The Biggest Challenge: Parallel Importation
Possibly the biggest challenge facing the global brand manager is a phenomenon called parallel importation. This occurs when a pharmacy imports drugs from another country where they are available at a lower price. Outside the U.S. it’s legal for a pharmacy to engage in this practice. In Germany, for example, a pharmacy may decide to import certain drugs from South America or Turkey where they are available at a greatly reduced price.
New and emerging technologies can help us see demand for a drug by looking at what is being dispensed to patients through pharmacies in a target country. We also can see what is being purchased by pharmacies from local distributors. For many drugs, the amount being dispensed is far greater than the amount coming from local distribution. By calculating that difference we can determine the crude amount generated by parallel imports.

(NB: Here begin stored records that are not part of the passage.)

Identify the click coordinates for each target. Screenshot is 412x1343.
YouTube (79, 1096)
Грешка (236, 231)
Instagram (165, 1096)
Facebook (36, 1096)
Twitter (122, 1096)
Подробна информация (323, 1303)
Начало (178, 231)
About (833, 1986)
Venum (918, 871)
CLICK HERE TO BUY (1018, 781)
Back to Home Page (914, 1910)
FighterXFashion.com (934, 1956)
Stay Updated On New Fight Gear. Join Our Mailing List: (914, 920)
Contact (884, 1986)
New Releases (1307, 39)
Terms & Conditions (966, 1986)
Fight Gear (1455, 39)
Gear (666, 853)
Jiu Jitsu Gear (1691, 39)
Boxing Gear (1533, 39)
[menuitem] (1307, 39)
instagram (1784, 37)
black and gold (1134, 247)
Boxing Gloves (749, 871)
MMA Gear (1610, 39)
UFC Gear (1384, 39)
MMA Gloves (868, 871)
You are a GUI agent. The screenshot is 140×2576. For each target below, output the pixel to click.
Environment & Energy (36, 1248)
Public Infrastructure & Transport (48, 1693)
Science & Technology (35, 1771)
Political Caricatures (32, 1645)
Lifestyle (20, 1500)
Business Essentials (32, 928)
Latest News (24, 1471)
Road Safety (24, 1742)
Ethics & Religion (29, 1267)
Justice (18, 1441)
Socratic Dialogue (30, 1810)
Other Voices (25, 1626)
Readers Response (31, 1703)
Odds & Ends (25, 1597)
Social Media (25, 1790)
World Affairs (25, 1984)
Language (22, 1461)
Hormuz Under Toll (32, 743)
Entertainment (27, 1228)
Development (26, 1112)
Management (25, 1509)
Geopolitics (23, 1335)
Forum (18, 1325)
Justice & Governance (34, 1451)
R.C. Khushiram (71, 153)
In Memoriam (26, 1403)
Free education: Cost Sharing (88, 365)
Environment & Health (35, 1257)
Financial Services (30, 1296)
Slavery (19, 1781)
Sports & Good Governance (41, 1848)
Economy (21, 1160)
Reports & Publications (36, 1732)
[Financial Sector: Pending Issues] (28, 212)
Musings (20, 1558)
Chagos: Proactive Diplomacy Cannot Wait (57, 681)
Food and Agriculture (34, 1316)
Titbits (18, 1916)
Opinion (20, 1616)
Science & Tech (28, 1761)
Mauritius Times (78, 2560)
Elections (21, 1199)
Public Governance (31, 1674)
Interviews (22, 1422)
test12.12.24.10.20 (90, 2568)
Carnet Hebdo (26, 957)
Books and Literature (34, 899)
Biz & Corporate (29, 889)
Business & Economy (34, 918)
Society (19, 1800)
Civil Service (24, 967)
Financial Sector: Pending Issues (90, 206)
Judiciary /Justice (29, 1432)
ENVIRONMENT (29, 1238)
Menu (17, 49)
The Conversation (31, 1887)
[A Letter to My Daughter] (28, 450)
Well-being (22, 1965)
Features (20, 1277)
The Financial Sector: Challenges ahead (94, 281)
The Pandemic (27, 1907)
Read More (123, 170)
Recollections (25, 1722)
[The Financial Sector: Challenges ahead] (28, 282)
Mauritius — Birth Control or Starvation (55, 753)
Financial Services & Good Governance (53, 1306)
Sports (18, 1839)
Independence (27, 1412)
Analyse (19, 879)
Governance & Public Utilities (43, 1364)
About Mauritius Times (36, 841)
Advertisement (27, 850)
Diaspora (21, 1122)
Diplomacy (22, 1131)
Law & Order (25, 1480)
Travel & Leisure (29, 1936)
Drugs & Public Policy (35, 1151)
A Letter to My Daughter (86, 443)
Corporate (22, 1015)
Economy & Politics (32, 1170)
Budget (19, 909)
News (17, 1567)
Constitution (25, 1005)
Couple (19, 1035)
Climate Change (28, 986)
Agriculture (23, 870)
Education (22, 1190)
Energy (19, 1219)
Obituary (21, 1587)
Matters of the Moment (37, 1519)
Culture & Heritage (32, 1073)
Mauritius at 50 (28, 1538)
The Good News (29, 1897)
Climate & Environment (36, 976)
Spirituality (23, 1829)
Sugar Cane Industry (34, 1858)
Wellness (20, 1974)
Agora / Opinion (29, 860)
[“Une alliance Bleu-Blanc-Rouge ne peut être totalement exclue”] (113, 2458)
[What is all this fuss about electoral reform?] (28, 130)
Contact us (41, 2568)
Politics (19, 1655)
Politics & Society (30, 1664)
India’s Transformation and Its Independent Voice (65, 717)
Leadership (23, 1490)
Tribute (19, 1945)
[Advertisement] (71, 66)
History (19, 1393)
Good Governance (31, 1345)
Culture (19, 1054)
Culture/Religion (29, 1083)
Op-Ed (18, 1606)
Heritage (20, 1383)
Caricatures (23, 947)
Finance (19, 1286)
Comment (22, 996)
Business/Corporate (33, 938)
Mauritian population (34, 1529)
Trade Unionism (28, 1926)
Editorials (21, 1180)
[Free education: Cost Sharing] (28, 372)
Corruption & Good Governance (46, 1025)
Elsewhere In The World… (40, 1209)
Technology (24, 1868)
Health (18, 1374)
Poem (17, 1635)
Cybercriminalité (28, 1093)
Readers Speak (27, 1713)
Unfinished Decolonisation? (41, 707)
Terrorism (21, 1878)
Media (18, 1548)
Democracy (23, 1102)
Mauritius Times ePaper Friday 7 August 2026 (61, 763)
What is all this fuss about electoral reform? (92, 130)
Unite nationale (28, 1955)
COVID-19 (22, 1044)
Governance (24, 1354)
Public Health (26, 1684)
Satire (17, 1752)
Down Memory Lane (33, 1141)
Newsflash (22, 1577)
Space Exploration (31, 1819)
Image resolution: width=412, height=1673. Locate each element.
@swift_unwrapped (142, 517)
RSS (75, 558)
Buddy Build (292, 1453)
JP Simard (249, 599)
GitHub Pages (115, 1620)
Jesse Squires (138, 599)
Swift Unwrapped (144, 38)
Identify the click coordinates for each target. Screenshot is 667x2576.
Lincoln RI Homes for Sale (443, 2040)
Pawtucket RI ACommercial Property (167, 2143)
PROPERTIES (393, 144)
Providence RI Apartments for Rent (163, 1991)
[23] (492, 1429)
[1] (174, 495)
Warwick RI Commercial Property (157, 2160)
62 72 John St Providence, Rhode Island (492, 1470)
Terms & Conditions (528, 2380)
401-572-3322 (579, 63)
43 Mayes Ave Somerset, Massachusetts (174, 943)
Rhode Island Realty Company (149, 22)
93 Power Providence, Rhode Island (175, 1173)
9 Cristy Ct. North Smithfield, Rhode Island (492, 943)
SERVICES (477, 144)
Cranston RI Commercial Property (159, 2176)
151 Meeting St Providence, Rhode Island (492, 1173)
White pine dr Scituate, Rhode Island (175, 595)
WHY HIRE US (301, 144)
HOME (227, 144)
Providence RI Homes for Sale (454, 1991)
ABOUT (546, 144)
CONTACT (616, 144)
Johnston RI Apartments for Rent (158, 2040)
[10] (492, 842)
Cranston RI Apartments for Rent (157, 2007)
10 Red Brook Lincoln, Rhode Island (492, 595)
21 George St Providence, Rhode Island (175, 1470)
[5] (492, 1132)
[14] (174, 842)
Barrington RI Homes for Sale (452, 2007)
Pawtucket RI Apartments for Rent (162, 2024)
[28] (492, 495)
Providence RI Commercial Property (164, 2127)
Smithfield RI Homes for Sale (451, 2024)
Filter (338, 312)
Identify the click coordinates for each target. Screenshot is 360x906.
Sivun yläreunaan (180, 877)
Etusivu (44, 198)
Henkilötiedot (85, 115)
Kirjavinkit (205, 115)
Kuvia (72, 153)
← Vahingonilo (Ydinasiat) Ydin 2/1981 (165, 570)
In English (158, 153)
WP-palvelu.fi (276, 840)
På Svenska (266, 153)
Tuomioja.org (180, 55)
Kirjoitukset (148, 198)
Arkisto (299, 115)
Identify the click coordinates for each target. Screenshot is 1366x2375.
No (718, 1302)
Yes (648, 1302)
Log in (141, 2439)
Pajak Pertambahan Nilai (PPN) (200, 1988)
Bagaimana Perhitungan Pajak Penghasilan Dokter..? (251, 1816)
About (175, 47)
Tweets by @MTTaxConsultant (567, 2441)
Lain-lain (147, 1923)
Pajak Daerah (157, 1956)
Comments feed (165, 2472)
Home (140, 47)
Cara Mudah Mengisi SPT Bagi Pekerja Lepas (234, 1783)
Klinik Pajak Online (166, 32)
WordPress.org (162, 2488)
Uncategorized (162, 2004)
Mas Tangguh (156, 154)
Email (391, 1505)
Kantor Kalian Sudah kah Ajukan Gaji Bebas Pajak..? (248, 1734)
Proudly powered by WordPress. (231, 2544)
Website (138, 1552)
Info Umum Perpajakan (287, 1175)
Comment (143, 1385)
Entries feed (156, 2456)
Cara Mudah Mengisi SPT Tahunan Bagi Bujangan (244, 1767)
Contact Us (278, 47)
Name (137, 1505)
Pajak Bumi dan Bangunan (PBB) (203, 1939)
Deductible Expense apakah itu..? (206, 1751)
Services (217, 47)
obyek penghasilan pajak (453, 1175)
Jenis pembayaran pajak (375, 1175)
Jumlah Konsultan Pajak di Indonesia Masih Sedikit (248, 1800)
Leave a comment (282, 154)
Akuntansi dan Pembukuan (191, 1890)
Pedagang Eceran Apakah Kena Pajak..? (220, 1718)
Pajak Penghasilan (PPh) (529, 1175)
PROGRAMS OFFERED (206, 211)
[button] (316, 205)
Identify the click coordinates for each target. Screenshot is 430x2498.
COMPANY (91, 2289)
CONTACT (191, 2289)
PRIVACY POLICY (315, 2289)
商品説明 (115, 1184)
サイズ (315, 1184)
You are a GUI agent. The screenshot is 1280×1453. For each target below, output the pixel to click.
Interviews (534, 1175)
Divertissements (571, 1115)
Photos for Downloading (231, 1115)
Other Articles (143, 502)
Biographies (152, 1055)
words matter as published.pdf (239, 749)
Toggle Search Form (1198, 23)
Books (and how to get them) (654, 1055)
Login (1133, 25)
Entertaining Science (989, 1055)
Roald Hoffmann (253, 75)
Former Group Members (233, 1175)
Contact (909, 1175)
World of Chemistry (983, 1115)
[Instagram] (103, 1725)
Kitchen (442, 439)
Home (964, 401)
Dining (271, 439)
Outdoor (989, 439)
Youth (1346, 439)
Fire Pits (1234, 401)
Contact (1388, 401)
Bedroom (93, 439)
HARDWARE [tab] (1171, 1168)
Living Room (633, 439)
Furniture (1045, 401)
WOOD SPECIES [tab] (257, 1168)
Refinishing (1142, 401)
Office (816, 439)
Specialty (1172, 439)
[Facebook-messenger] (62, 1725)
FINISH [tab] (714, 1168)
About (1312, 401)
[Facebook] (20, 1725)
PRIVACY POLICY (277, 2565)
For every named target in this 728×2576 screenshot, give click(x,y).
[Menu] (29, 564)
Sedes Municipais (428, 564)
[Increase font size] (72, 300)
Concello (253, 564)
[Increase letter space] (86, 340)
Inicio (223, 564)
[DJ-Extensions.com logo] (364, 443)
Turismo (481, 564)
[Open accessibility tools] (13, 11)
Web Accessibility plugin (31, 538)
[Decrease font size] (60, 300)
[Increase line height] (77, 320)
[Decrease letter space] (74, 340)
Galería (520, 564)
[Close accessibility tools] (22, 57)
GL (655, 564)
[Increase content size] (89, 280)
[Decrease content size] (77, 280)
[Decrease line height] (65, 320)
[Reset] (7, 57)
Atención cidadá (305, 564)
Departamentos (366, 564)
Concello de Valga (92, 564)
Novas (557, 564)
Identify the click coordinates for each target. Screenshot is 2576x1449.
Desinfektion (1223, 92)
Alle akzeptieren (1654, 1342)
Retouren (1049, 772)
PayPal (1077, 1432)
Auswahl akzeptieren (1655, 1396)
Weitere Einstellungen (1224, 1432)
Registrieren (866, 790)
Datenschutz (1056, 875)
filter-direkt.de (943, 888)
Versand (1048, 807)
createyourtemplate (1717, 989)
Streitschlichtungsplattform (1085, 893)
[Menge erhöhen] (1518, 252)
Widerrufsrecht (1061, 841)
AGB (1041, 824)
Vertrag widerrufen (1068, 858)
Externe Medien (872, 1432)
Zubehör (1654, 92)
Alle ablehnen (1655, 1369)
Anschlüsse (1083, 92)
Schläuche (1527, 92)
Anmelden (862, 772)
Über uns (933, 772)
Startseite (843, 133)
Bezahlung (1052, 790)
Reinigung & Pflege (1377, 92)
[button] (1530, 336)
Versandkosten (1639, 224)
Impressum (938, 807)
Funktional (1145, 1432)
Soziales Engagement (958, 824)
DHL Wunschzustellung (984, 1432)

Looking at a recent data pull we did in Germany (see Figure 1), which shows potential parallel imports account for between 10% and 53% of total dispensed prescriptions, you can see the relevance of this phenomenon. Based on this data alone, parallel importation is probably going to keep a good number of brand managers up at night.
Some pharma companies are seeking to curtail this issue by raising the prices of their drugs in places such as South America to reduce parallel imports into Germany, France, U.K. and other large European countries where costs are higher.
So, while many brand managers say, “I want to have my brand available in as many countries as possible because that will grow my brand and my revenues,” they may not realize the impact of differing price points on the overall value of their drug in the global marketplace. Bringing your product to market in South America where prices are suppressed could easily lead to eroding sales in the vital European market.